| EXTRAIT DU DOCUMENT |
----------------
# convertisseur texte pur > HTML  et caractères très spéciaux.



## ccciolll (19 Novembre 2004)

Bonjour.
Je recherche un graticiel qui permettrai de convertir du texte pur en HTML, le tout sur MacOS9. J'ai essayé simpletext2html pmais ça ne me va pas, il code la police en balises, or je voudrais un convertisseur qui utilise un minimum de balise, uniquement les balises de caractères spéciaux type &xxx; et quelques <br> à la limite.
Je recherche même, soyons fous, un système qui me permetrait de paramètrer moi-même des conversions. PAr exemple, si en tapant un texte, j'ai tapé fi (caractère f puis caractère i)au lieu de taper fi (caractère fi, obtenu par alt-g), je voudrais parametrer le logiciel pour qu'il convertisse ce fi en &#64257; et non pas en fi. Est ce que je me fais comprendre ? (je sens que les gens un peu rétifs à la typographie commencent à décrocher.)
----------------
| DONNÉES ENREGISTRÉES |
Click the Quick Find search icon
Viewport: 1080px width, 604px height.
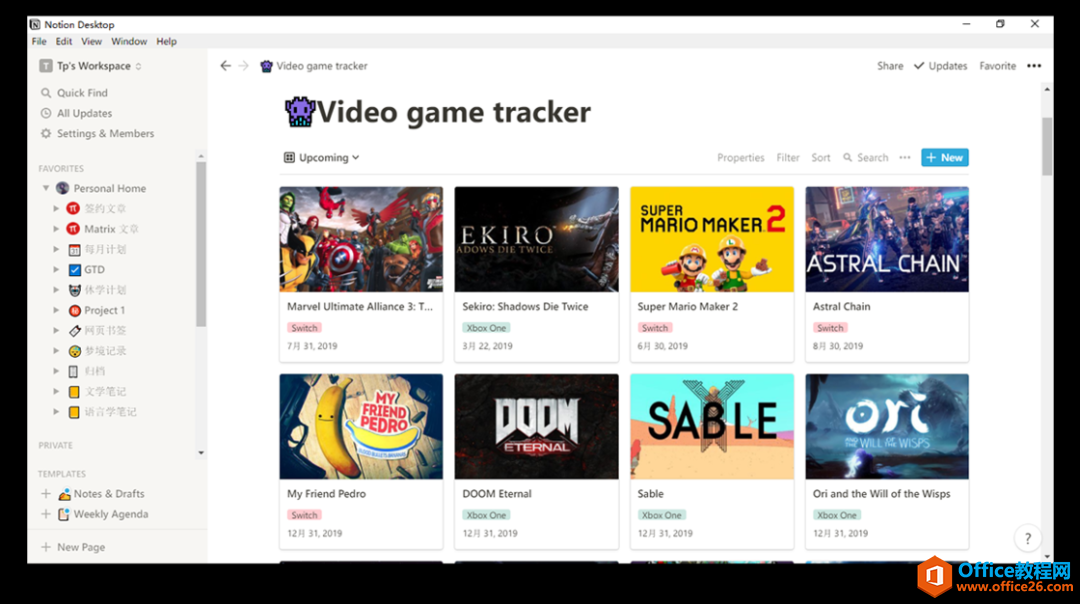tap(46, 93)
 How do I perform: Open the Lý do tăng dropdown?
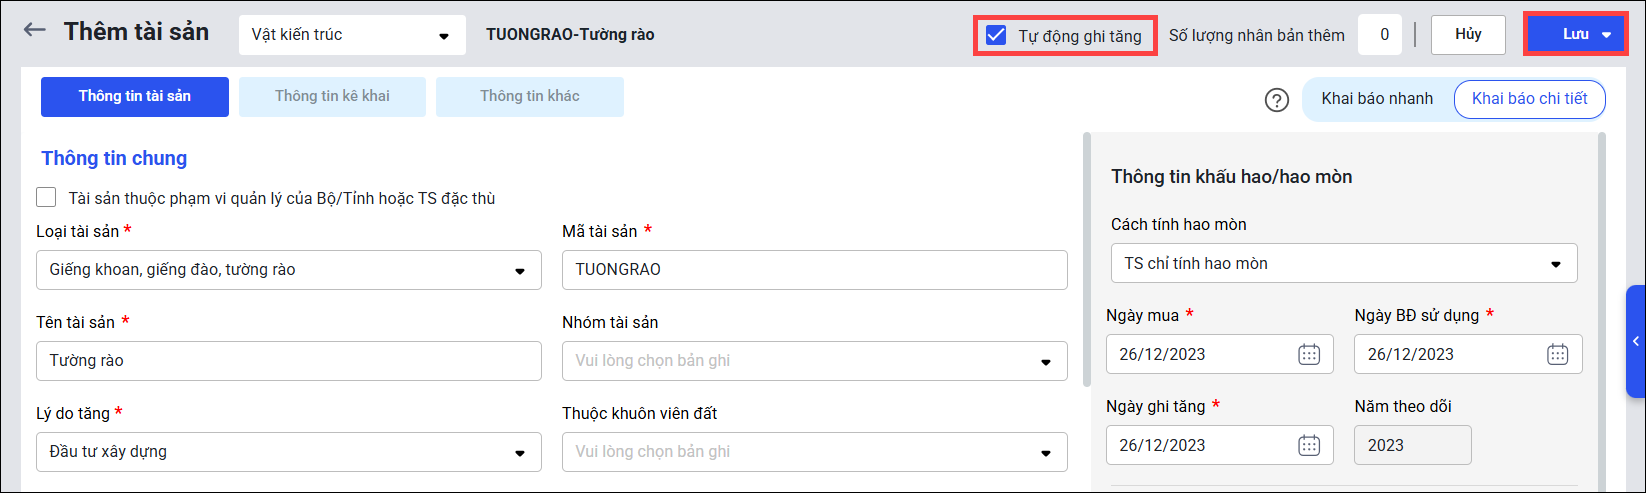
----------------
| CONSIGNE |
Rédigez la suite de la discussion de forum sur la conversion de texte pur en HTML, en reprenant après sa dernière phrase.

| RÉPONSE |
Bref, un outil qui ne prenne pas d'initiative à coller des <span> et autres </p> mais qui en revanche puisse apprendre de nouvelles choses.

En parallèle, en ayant constaté que le fi portait la référence 64257 en codage html, je me suis dit que peut-être cela signifierait-il qu'il existe AU MOINS 64000 caractères spéciaux utilisables en HTML ?!? CELA ME FAIT RÊVER ! Vus imaginez toutes les folies que je pourrais faire avec 64000 caractères ! Alors si qqun sait où trouver une bibliothèque des caractères html, qu'il me le dise, sinon je me la fabriquerai tout seul (c'est pas très compliqué, mais c'est un peu long).

Merci !


----------



## Membre supprimé 2 (19 Novembre 2004)

Voila 2 liens de bibliothèque ISO characters : 

http://www.theorem.ca/~mvcorks/cgi-bin/unicode.pl.cgi?start=2600&amp;end=26FF

http://www.chebucto.ns.ca/~af380/entlynx2.htm


----------



## Vladrow (20 Novembre 2004)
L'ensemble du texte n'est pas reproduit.